The Effect of Li2CO3 on Mechanical and Electrochemical Behavior of Li6.4La3Zr1.4Ta0.6O12 Solid-State Electrolyte

Abstract

Li6.4La3Zr1.4Ta0.6O12 (LLZTO) is a very promising solid-state electrolyte for all solid-state battery. Due to its high ionic conductivity and chemical and electrochemical stability that can allow to use Li metal as anode with a high energy density as well as enhanced battery safety. However, there is little research to study the intrinsic mechanical properties of LLZTO which is a key factor that will influence the capacity fading and shortened lifetime of battery. In this study, we examine the effect of different densities on the elastic modules, hardness and toughness of Ta substituted LLZO solid-state electrolyte which will result the varieties of the mechanical and electrochemical performance. After annealing, the densities of the sample varied from 85% to 96% with the grain size from 3.5μm to 5.1μm.

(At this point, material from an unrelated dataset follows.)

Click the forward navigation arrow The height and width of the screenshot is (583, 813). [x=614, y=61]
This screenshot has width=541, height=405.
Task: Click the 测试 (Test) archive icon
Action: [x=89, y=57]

By introduction of the Li2CO3 additive, the grains become more connected and the number of pores at the grain boundaries becomes much smaller. The grain size rages from 3 to10μm. 5%-LLZTO has more strong grain boundary. It is suggested that the mechanical fracture happened during the Li plating process. Impedance of ion diffusion and electron transfer increase as density increase. Hardness decreases with increasing porosity and increasing grain size. The young’s modulus and the hardness increased from 121.9 to 138.8 Gpa and 4.54 to 11.26 Gpa for the 85% and 96% relative density samples, respectively. The results of this study reveal that the density of LLZTO was influenced by the amount of Li2CO3, so that the mechanical performance can be optimized through the selection of the microstructure, network, and properties of the active materials.